In Africa, local and regional Internet service providers such as ZamNet (which also services the HealthNet project that connects rural health centres to the Internet), SangoNet, MangoNet, Enda-Dakar and Internet Africa, appear to be the only organizations with the tangible experience of providing Internet services to organizations and individuals in rural and remote areas. Their track records speak for themselves. They have managed to provide Internet services to many of the intermediary organizations that serve small producers, rural communities and agricultural organizations.

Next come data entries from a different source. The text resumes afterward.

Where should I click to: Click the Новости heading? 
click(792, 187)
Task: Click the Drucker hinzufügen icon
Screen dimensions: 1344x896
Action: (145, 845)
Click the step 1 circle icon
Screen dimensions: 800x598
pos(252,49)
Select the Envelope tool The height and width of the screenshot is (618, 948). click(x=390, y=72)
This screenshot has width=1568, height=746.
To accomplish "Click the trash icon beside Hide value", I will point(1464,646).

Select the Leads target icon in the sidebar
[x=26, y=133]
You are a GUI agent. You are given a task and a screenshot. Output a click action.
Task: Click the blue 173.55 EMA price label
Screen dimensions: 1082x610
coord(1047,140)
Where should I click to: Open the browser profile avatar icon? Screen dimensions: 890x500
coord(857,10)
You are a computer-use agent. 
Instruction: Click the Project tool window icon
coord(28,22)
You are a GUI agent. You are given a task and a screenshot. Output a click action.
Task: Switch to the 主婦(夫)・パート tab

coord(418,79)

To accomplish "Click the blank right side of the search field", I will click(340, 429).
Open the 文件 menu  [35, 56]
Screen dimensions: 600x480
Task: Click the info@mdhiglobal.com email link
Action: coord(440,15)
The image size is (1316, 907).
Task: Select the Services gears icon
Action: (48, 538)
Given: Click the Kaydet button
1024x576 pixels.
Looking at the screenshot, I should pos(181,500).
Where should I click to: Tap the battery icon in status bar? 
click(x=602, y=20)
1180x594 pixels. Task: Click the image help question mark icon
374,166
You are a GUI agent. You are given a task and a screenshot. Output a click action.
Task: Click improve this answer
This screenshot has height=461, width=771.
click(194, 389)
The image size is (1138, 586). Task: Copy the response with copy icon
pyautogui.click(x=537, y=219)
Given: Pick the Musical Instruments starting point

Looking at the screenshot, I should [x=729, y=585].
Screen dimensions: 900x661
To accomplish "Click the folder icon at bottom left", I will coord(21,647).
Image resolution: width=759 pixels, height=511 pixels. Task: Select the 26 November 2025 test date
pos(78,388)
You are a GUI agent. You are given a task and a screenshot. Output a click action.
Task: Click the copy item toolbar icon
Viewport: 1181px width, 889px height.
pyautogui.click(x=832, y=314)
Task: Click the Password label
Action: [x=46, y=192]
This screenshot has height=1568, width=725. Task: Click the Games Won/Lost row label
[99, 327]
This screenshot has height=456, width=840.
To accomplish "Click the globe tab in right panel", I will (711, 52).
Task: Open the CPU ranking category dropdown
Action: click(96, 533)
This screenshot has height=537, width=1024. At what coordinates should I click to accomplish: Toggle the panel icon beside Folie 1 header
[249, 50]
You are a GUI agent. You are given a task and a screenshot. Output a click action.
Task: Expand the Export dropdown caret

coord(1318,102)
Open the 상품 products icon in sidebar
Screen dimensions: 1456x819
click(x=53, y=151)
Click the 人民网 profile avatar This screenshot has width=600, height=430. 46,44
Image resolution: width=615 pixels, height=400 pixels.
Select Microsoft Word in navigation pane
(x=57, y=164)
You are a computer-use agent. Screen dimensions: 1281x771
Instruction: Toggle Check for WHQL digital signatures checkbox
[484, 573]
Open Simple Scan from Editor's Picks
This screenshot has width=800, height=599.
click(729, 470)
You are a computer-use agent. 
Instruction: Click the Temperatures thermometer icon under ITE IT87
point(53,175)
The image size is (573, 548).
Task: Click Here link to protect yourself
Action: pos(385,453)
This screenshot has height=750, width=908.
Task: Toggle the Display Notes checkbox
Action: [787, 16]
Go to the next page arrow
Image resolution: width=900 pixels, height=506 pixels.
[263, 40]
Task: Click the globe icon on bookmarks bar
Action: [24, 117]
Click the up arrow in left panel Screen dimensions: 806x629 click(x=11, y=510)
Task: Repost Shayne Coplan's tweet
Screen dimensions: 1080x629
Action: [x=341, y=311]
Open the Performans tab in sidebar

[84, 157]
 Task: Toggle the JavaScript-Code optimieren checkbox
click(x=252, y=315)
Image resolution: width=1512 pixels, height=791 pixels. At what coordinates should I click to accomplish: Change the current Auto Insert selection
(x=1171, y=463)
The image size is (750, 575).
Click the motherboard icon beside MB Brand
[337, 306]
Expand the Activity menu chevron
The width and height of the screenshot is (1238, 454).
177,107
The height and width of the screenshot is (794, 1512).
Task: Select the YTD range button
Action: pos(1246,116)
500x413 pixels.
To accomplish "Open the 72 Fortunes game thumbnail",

Many of the field officers of UN agencies and multilateral donor projects make use of electronic mail and Internet information services provided by these local services. The individuals who work within these Internet service providers tend to be extremely dedicated to their work and to improving Internet service in Africa. These services are "natural" examples of the horizontal and vertical communication channels essential to the integrated approach promoted in this paper.

Future Internet development activities for rural communities and farm organizations in Africa and Latin America ought to begin with the experiences and services of existing Internet service providers and existing user groups. There is a wealth of experience, talent, creativity and local understanding available, and development agencies would be wise to utilize these resources at every opportunity.